(Target pointing data)
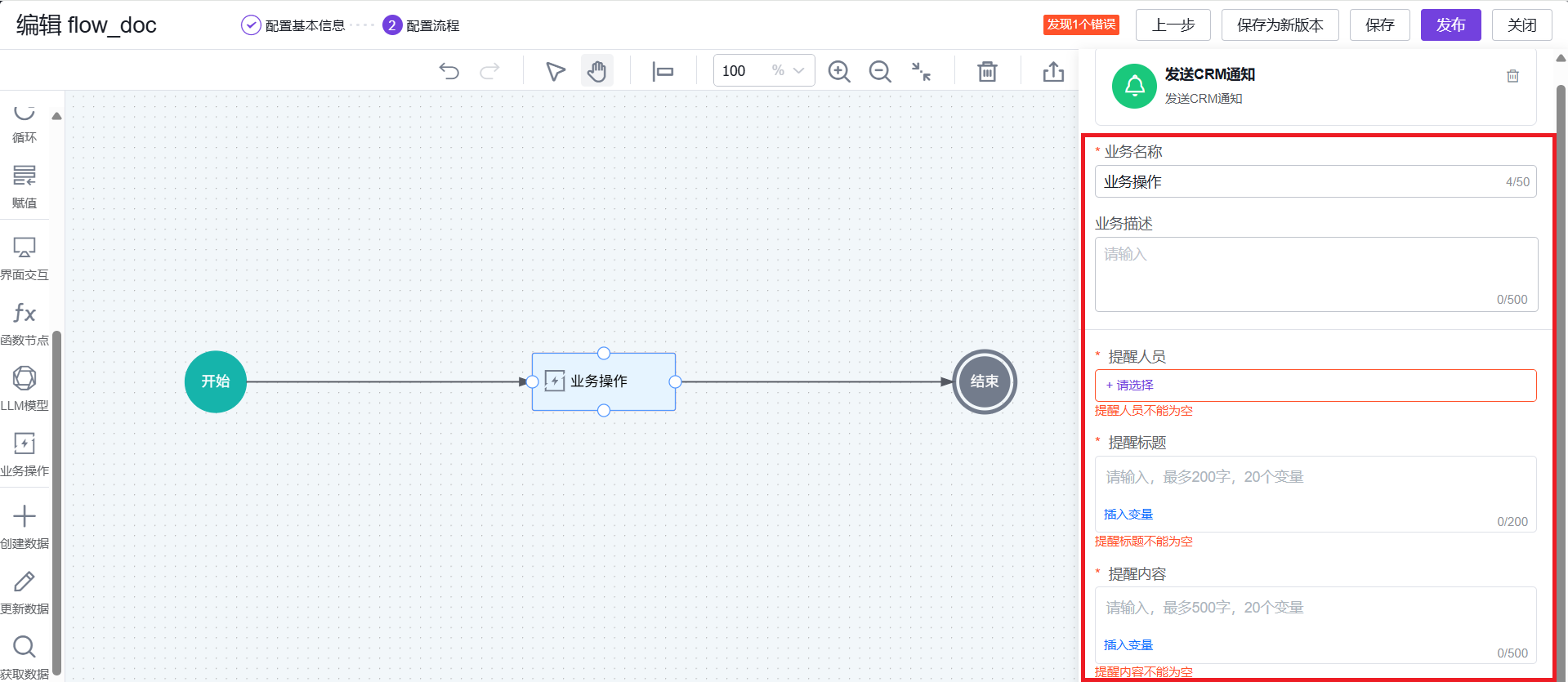Click 保存为新版本 button

point(1280,25)
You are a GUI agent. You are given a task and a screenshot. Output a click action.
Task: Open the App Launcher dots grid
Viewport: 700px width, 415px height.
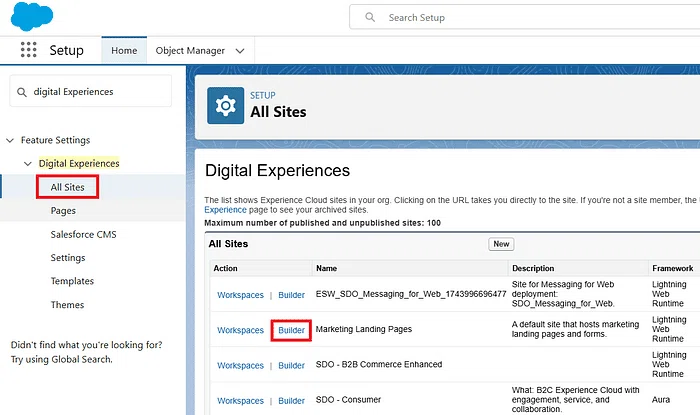pyautogui.click(x=29, y=50)
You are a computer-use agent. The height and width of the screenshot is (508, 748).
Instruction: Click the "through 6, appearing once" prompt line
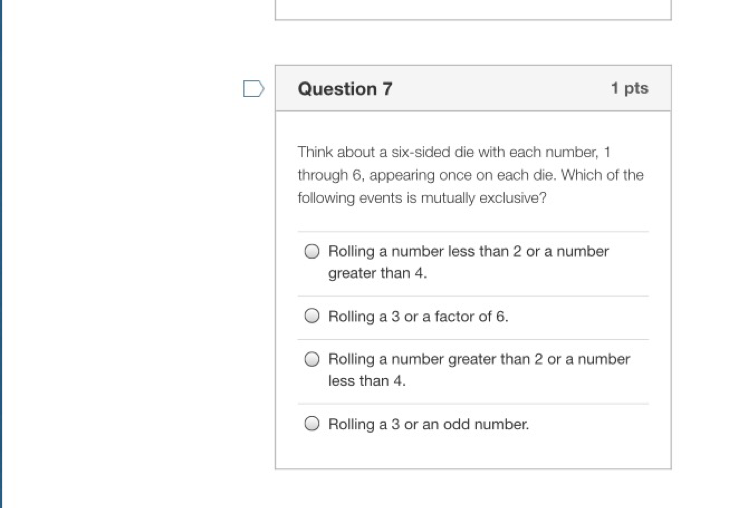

* PROBLEM DESCRIPTION *
Output the listing above as a JSON list of strings, with one string for each line and no blank lines. Omit the pictures.

* RESULT BELOW *
[
  "Click 保存为新版本 button",
  "point(1280,25)",
  "You are a GUI agent. You are given a task and a screenshot. Output a click action.",
  "Task: Open the App Launcher dots grid",
  "Viewport: 700px width, 415px height.",
  "pyautogui.click(x=29, y=50)",
  "You are a computer-use agent. The height and width of the screenshot is (508, 748).",
  "Instruction: Click the \"through 6, appearing once\" prompt line"
]